Personnellement je trouve la question de la condition animale très intéressante et comme pour l’agriculture conventionnelle il est sérieusement temps d’évoluer. Mais là dans cette guerre de chapelle qui semble se profiler, j’ai bien peur que personne n’y gagne. Dans la bataille de communication un poisson ensanglanté sera toujours plus marquant qu’une photo de graviers dans le fond d’une rivière…
Pendant ce temps rien ne se passe en terme de décision importante pour essayer de construire une nouvelle société, agricultures et industries polluent toujours autant, parler de décroissance reste un tabou, les intellectuel(le)s et scientifiques de renom n’ont plus la parole dans l’arène politique, et pendant que certains cherchent à éviter la souffrance et la mort des animaux, d’autres travaillent tranquillement à leurs projets de viande de synthèse…
Mais bon un ami me rappelait, pour me rassurer sans doute, que les antispécistes seraient environ 50000 en France pour presque un million de pêcheurs
Très juste.
Fabrice Drouelle, journaliste sur Inter, lors d’une émission consacrée au loup en montagne avait mis en avant qu’il s’agissait d’une situation d’opposition entre deux camps défenseurs tout deux de la nature et des milieux, en débat entre amoureux de la nature.
Sauf que dans le cas du loup, les deux camps ne parlent pas de la même nature.
Les uns rêvent d’une nature sauvage où le loup a toute sa place tandis que les autres rêvent d’une nature au service et dominée par l’homme ce qui de facto exclu le loup.
Pourtant dans les deux cas, par exemple, personne ne parle de bétonner des hectares de bocage pour monter un aéroport obsolète, ou bien faire un Guyan’eige ou je ne sais quelle connerie.
Le problème vient du pouvoir de nuisance des « 50000 » prêts a tout pour « emxxder » son prochain et sur les moutons ignares prêts à suivre…
Il suffit de voir en « écologie »… Tous prêts a manifester pour le climat tout en faisant des selfies avec leur dernier Iphone, leurs vêtements de marque, maquillées jusqu’aux oreilles, etc…
Ils scieraient la branche sur laquelle ils sont assis qu’ils seraient assez innocents pour demander si c’est bien comme ça qu’il faut faire!!!
Je ne pense pas!
Parmi les manifestants, combien ont conscience des enjeux et surtout des conséquences impliquées sur leur quotidien?
Brandir la bannière de l’écologie fait bien et à la mode… On retrouvera les mêmes dans la rue lorsqu’il faudra en subir les conséquences…

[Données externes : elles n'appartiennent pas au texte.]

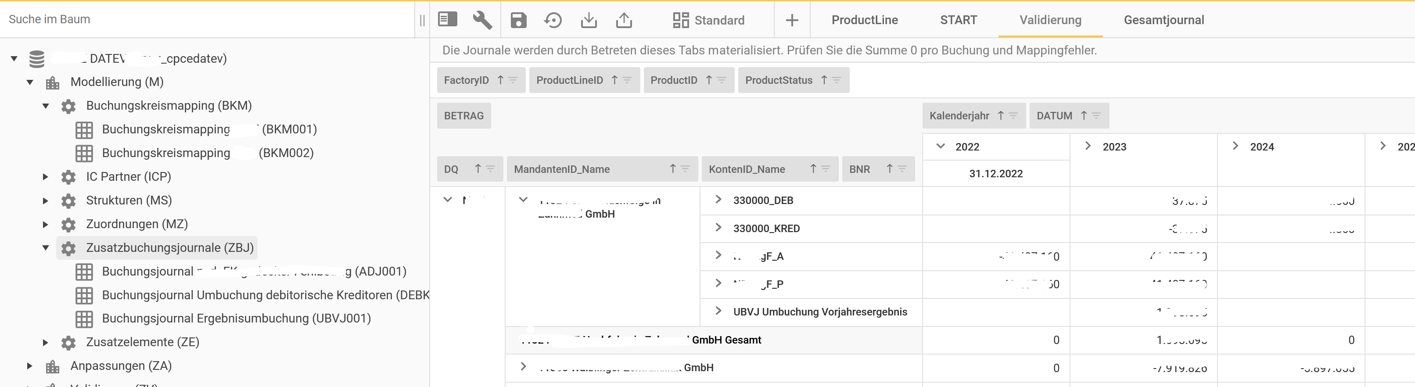Toggle sort arrow on KontenID_Name column
Image resolution: width=1415 pixels, height=387 pixels.
[813, 169]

Il est clair que les climatosceptiques ont en commun d’avoir bien compris que ça allait compromettre leurs intérêts.
Et sous leurs faux airs d’abruris du déni, leur raisonnement est bien plus machiavélique que celui de ces jeunes qui manifestent pour lutter contre le réchauffement climatique.

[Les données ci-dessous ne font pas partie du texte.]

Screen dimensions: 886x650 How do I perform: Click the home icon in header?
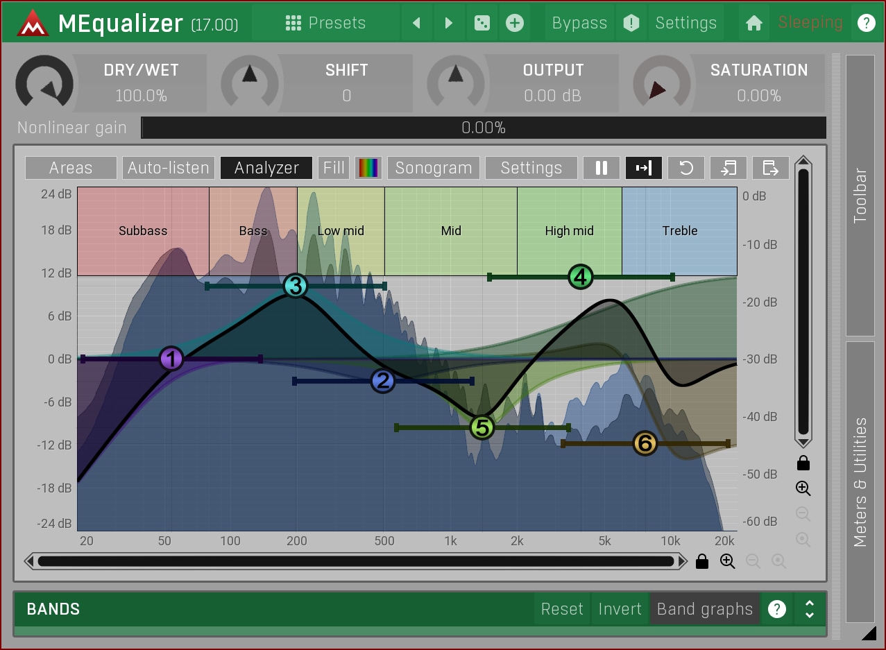pos(753,23)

En revanche, les jeunes ont bien compris que les générations précédentes ont fait un festin indécent et qu’ils leur laissent l’addition à régler à côté de quelques miettes.

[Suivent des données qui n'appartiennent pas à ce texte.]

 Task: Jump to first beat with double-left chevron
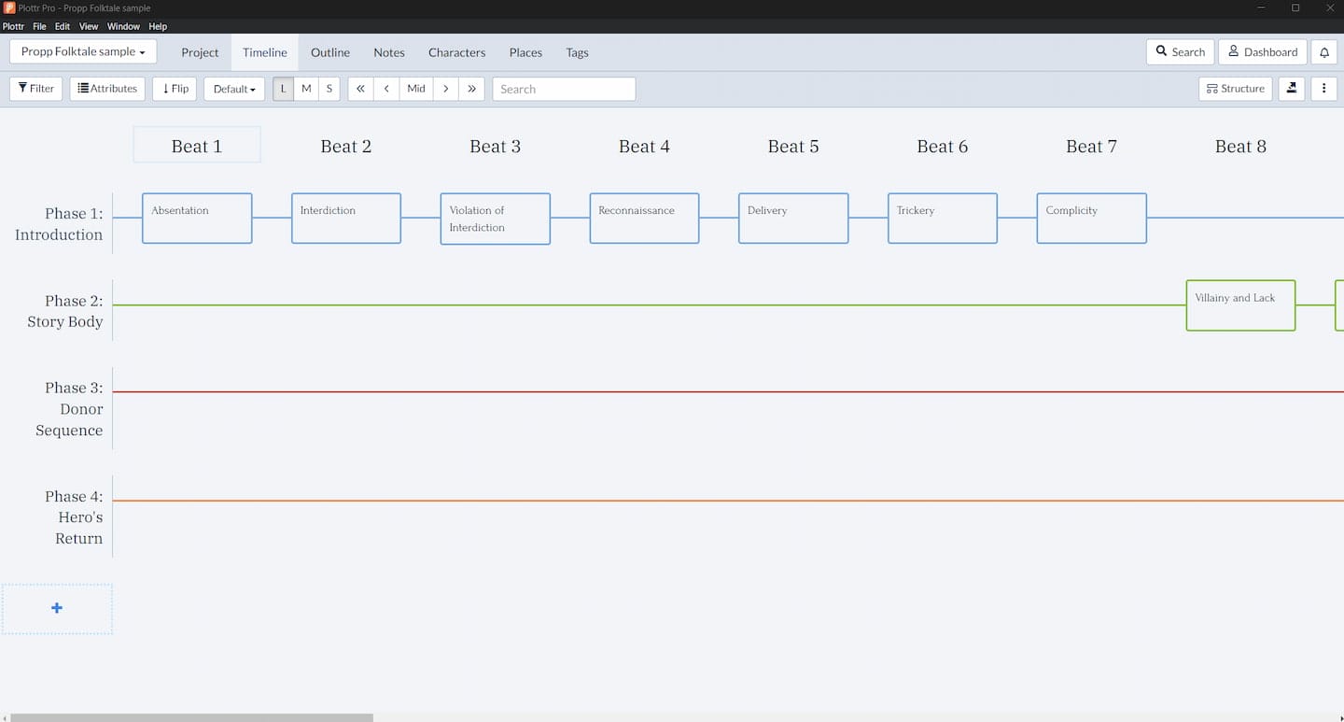click(360, 88)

Oui ça va être très chiant de se serrer la ceinture, de plus prendre l’avion, de plus se chauffer au fioul, de restreindre l’utilisation de sa voiture et ses loisirs mais si on ne le fait pas, on court à la catastrophe.
On est bien loin de la perception de la douleur chez les poissons mais si on y réfléchi bien, la démarche de ses jeunes pour le respect du bien-être animal est semblable à celle pour le climat en réaction à nos abus.
Peut être qu’il ne faut pas confondre « climatosceptiques » et « sceptiques des politiques écolo proposées »…
Je ne reproche aucun « raisonnement machiavélisme » aux jeunes, mais juste aucun raisonnement du tout… Ils suivent simplement quelques agitateurs adeptes du « mensonge pas omission »!
La technique est bien la même… Viser le même public « les moutons sensibles dénué de réflexion » pour faire avancer leur cause.